- Born: Six Nations of the Grand River
- Education: George Brown College
- Occupations: Playwright, podcaster

= Falen Johnson =

Mohawk and Tuscarora playwright and broadcaster

Falen Johnson is a Mohawk and Tuscarora playwright and broadcaster from Canada.

== Personal life ==
Born in 1982, Johnson is from Six Nations of the Grand River and graduated from the George Brown Theatre School in 2005. She is a member of the bear clan. Johnson spent most of her formative years in Brantford, Ontario; she currently lives in Toronto.

== Work and education ==
She is the previous Coordinator of the Indigenous Performing Arts Alliance, a member-driven organization of professional Indigenous performing artists and arts organizations. IPAA serves as a collective voice for its members and for Indigenous performing arts in Canada. It provides leadership, support, representation, advocacy, and practical assistance for the national development of Indigenous performing arts.

== Playwright ==
Johnson's plays include Salt Baby, Two Indians, and Ipperwash. Her plays focus on contemporary Indigenous identity, navigating spaces as an Indigenous women, and colonial contexts.

Salt Baby was Johnson's first play and focused on the story of an Indigenous women navigating the differences between 'rez life' and the city. The play was semi-autobiographical and based on her experience living in Six Nations and Brantford, Ontario.

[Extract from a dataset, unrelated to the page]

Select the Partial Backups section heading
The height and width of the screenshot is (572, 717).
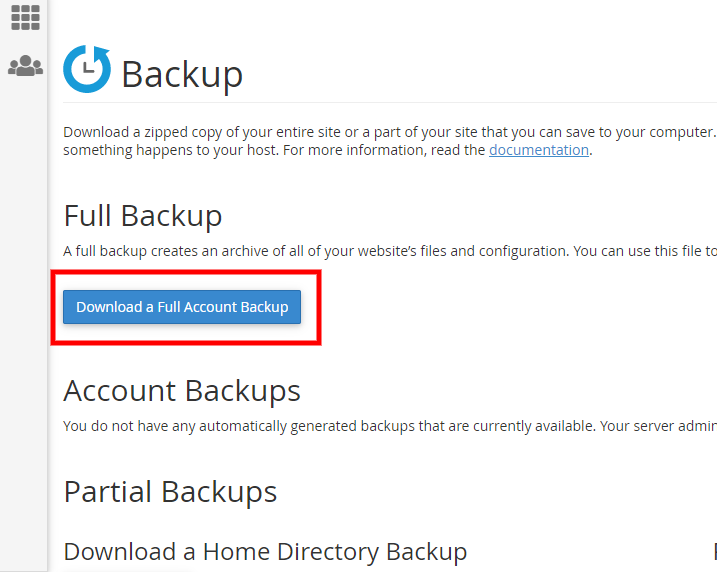[171, 492]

Johnson's play Two Indians is a dark comedy that explores the realities of being Indigenous in Canada. Following its publication in book form in 2021, Two Indians was a shortlisted finalist for the Governor General's Award for English-language drama at the 2021 Governor General's Awards.

She created Ipperwash (2018) in response to the Idle No More movement. This play is rooted in the history of the 1995 occupation of the Ipperwash Provincial Park and focuses on the relationship of two cousins and kinship ties. Ipperwash also marked Johnson's debut as a director and was created by working with member of the Stony Point Ojibway community.

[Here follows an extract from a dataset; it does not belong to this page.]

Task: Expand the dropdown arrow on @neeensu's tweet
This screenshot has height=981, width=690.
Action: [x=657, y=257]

Johnson is currently working with Soulpepper Theatre on a play about the life of residential school survivor and artist Shirley Horn.

== Podcasting ==
Johnson co-hosts the Canadian Broadcasting Corporation podcast, Secret Life of Canada with Leah-Simone Bowen. This podcast focuses on little known parts of Canadian history and explores the histories of marginalized communities in Canada. Johnson has also been featured on The Moth storytelling podcast.

In 2020, Johnson succeeded Rosanna Deerchild as host of CBC Radio's indigenous newsmagazine series Unreserved.

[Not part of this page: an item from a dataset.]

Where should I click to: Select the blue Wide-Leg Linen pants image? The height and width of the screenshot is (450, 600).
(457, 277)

== Awards and recognition ==
Johnson was named one of the 20 people to watch in 2020 by Maclean's Magazine.

In 2019 Johnson won the best audio work award at the imagineNATIVE Film and Media Arts Festival. This award recognized her work on the Secret Life of Canada podcast.

As part of its Indigenous Arts Award Laureates program, the Ontario Arts Council awarded Johnson with the Emerging Artist Award in 2015.